Le 2 mars 2022, le président Emmanuel Macron a déclaré le soutien unanime de la France au peuple ukrainien et à son dirigeant, Volodymyr Zelensky. Au début du discours, il a affirmé que les pays membres de l’Alliance Atlantique (l’OTAN, coucou Dauphine) ont « tout fait pour éviter cette guerre ». Comment ? Par le dialogue. Emmanuel Macron a rappelé les négociations entamées avec la Russie depuis 5 ans et les engagements devant garantir la modération des décisions de Vladimir Poutine. Pour autant, cela n’a pas empêché le président russe d’envoyer les chars d’assaut et de partir bombarder le Donbass. Lecteur averti, posons nous ensemble la question suivante : le dialogue suffit-il pour convaincre les nations de baisser les armes ?
Le dialogue : point d’orgue de la diplomatie depuis 1945
Les deux guerres mondiales ont amené les Etats à développer de forts niveaux d’interdépendances pour que de tels conflits ne se reproduisent jamais. Les événements actuels nous prouvent l’échec de ces tentatives. Néanmoins, l’évolution des politiques étrangères des nations a façonné le monde dans lequel nous vivons. Le choix d’ouverture des Etats au libre-échange a permis la conclusion des accords de Bretton Woods, donnant naissance au FMI, à l’OMC et à la Banque Mondiale. Le rapprochement des pays a également permis la fondation de l’Union Européenne, garante d’une certaine stabilité au sein de notre continent. Ces liens ont été créés et fortifiés par des négociations orales, ce qui montre le pouvoir du dialogue dans la construction de relations pérennes entre nations. Ces pays sont également insérés dans des accords commerciaux mondiaux, comme l’UE ou l’ALENA. Ces engagements auxquels ils sont tenus les incitent donc à conserver une part de dialogue avec leurs partenaires commerciaux.

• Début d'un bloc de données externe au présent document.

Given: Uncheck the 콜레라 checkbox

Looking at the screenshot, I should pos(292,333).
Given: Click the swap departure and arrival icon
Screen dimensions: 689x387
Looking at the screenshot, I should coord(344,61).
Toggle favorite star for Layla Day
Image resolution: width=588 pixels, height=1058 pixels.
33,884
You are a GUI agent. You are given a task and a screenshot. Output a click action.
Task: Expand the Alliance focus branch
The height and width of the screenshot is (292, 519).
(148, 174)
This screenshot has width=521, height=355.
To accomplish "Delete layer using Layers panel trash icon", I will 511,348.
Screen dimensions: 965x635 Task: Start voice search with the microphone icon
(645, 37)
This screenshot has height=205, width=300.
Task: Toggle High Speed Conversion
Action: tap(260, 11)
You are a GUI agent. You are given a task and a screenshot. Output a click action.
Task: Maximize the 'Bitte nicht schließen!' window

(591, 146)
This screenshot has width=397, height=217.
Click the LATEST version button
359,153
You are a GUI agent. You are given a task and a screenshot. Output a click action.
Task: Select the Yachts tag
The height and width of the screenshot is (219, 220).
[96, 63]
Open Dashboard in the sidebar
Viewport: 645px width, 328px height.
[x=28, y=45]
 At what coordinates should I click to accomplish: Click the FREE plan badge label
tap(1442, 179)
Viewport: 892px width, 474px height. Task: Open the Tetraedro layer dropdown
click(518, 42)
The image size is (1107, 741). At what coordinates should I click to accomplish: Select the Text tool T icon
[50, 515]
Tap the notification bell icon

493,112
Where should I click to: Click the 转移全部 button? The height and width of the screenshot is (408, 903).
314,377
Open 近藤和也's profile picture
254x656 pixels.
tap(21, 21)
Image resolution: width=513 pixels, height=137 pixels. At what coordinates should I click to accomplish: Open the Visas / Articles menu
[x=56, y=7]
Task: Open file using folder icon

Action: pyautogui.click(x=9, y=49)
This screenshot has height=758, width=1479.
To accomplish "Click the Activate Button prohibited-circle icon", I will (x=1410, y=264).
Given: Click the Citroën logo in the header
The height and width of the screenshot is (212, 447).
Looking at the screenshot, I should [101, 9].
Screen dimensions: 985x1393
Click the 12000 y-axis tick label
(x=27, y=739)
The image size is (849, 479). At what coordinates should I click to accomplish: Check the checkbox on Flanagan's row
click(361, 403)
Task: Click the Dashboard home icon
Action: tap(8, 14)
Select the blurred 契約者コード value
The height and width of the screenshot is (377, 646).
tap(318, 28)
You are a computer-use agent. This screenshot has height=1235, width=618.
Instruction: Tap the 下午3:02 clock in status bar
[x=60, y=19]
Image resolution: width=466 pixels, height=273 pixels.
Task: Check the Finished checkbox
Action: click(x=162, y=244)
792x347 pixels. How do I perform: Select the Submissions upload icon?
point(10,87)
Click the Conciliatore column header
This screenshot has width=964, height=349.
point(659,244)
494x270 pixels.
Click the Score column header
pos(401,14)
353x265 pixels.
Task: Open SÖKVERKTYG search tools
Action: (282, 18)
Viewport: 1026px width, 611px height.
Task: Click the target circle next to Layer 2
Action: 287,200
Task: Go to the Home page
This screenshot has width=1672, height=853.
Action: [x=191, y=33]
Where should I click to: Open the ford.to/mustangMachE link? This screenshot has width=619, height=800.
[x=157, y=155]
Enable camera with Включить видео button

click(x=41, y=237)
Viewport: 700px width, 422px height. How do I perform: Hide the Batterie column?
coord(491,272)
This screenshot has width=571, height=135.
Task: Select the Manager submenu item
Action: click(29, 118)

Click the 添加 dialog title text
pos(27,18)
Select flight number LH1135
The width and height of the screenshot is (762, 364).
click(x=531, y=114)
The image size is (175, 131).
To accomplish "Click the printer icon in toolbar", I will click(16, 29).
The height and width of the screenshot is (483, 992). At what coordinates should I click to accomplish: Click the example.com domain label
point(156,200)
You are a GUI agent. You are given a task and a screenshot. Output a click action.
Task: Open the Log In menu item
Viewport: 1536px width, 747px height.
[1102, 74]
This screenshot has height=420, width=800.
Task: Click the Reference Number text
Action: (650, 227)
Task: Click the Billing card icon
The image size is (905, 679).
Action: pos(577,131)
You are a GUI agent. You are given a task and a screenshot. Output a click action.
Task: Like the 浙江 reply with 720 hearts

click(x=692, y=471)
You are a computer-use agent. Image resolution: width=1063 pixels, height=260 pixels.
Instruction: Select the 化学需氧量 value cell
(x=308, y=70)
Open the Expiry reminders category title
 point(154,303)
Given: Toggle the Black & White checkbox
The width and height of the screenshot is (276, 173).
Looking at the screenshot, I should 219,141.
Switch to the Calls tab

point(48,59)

Une conception du dialogue universelle ?
Si l’Occident a pu privilégier le dialogue dans tout échange, c’est parce que les États le composant partagent des idéologies proches. Les civilisations de ces pays conçoivent une même définition du dialogue, façonnée par leur culture, les évolutions successives des régimes politiques en vigueur et la place des individus en société. Leur économie à l’échelle mondiale et leurs relations commerciales ont également un rôle à jouer. Notre bon vieux Karl Marx expliquait : “La production des idées, des représentations et de la conscience, est d’abord directement et intimement mêlée à l’activité matérielle et au commerce matériel des hommes : elle est le langage de la vie réelle”.
Quid des Etats où la liberté des citoyens n’est pas garantie ? Où la corruption est importante ? Où l’armée est au pouvoir ? Qu’en est-il des Etats en guerre ? Il paraît difficile de penser que ces pays imposent leurs idées par les mêmes canaux que ceux présentés dans le paragraphe précédent. Il faut donc tenir compte lors des négociations de ces spécificités qui vont influer sur la manière d’appréhender le dialogue avec ces pays.
Qu’en conclure ?
Le dialogue s’avère être une méthode efficace pour assurer le maintien de la paix. Il bénéficie aux États de chaque côté de la négociation. Cependant, ce n’est pas un concept universel. Il dépend de caractéristiques civilisationnelles. Pour assurer le succès des négociations, il faut donc s’adapter au pays avec lequel on entre en pourparlers, si celui-ci ne partage pas exactement la même conception du dialogue que nous. L’échec des échanges avec le gouvernement russe peut peut-être s’expliquer par le fait que l’Occident a pensé pouvoir exporter sa vision sans prendre en compte le pays qu’il avait en face. Aussi, s’adapter à l’autre ne convient pas à chaque situation : c’est ici que le dialogue vient en support d’actes militaires concrets, afin de pouvoir faire passer ses idées. Il faut également, pour que tout dialogue aboutisse, une volonté de négocier des deux parties. Et c’est peut-être ce qui a entraîné l’échec des négociations avec la Russie, Vladimir Poutine suivant ses convictions personnelles sans aucune réelle intention d’échange. Lui-même déclara : “Vous pouvez faire beaucoup plus avec des armes et de la politesse que juste de la politesse”.